Freshwater: il lato comico di Virginia Woolf

Sapevate che Virginia Woolf avesse scritto anche una commedia? Se la risposta è sì, allora siete dei veri intenditori. Se la risposta è negativa, è bene sapere che Freshwater è l’unico testo comico della Woolf che ha visto la sua prima stesura nel 1923, ma che è stato presentato al pubblico soltanto nel 1935 in occasione della festa per la nipote Angelica. Il cast di Freshwater fu scelto proprio dall’autrice e fu composto dai suoi stessi familiari che erano, in realtà, i destinatari della stessa opera.

Freshwater è ambientata nel 1865 ed è il nome di una cittadina nell’isola di Wight in cui si trovano alcuni antenati della famiglia Stephen. Tra i personaggi troviamo il pittore Watts, il poeta Tennyson, la prozia fotografa Julia Cameron e il sottotenente John Craig, un uomo lontano dalla mentalità intellettuale degli altri personaggi. La storia è una vera e propria parodia che, partendo dal passato, si muove verso il presente fino ad arrivare a colpire indirettamente molti artisti del Bloosmbury Group (di cui facevano parte Virginia e sua sorella Vanessa) troppo fossilizzati nei loro valori estetici.

Non sono solo i membri del gruppo Bloomsbury a essere canzonati, ma nell’opera emerge anche quella distanza culturale e mentale tra gli aristocratici e il popolo semplice, tra giovani e anziani. La Woolf, amante dei contrasti, ancora una volta dipinge la società inglese in tutta la sua complessità, facendo emergere anche dei conflitti universalmente noti.

Il discorso su Freshwater è riemerso in occasione della presentazione al Festivaletteratura di Mantova della nuova edizione italiana della commedia tradotta e curata da Chiara Valerio per la casa editrice Nottetempo.
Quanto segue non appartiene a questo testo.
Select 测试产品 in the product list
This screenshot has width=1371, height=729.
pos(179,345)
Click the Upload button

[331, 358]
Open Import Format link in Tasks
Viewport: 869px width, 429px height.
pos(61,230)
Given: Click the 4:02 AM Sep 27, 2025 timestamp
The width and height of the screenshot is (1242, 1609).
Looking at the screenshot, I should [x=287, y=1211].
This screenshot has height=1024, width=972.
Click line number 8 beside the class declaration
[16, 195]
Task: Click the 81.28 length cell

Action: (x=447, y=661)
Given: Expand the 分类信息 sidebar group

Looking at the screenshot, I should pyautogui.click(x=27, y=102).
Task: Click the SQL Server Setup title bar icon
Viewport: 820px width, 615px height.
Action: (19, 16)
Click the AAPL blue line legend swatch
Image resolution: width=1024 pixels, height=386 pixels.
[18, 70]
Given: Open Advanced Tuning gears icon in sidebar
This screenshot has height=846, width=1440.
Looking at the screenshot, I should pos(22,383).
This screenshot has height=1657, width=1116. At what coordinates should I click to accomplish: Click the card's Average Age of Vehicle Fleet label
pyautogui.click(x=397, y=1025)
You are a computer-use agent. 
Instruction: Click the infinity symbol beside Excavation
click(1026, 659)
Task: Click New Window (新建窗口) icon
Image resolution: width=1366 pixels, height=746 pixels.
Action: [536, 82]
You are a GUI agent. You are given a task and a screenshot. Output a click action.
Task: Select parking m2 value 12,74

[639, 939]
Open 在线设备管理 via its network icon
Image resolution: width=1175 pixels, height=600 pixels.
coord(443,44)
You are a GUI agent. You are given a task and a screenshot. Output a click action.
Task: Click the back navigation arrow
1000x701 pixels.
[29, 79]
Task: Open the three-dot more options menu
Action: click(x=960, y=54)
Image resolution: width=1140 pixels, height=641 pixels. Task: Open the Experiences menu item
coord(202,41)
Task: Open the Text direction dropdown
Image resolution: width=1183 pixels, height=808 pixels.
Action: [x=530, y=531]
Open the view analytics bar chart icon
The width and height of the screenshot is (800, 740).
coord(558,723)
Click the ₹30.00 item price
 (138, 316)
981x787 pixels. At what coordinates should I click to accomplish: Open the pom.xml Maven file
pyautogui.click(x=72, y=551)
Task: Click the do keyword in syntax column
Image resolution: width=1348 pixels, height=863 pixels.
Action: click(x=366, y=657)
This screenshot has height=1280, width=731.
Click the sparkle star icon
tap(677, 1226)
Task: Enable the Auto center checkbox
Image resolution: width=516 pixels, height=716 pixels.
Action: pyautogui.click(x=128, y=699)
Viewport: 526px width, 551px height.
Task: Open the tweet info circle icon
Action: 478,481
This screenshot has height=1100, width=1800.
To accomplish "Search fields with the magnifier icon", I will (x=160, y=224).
L’incontro al festival di Mantova ha fatto riscoprire un lato insolito della Woolf. Come ha affermato il saggista e drammaturgo Luca Scarlini «Il lato comico di Virginia Woolf è come dire il lato sexy di Lino Banfi».

Forse, però, per tutti quelli che non erano a conoscenza di quest’opera, ma che conoscono le opere della Woolf, la notizia non sembrerà molto sorprendente, perché sapranno, infatti, che spesso i toni dell’autrice di Mrs Dalloway sono irriverenti. Il lato curioso e anomalo resta, tuttavia, la leggerezza con cui sono caratterizzati i personaggi di Freshwater, una leggerezza da non sottovalutare, ma da approfondire per arricchire il quadro critico di un’autrice così complessa e dedita all’introspezione.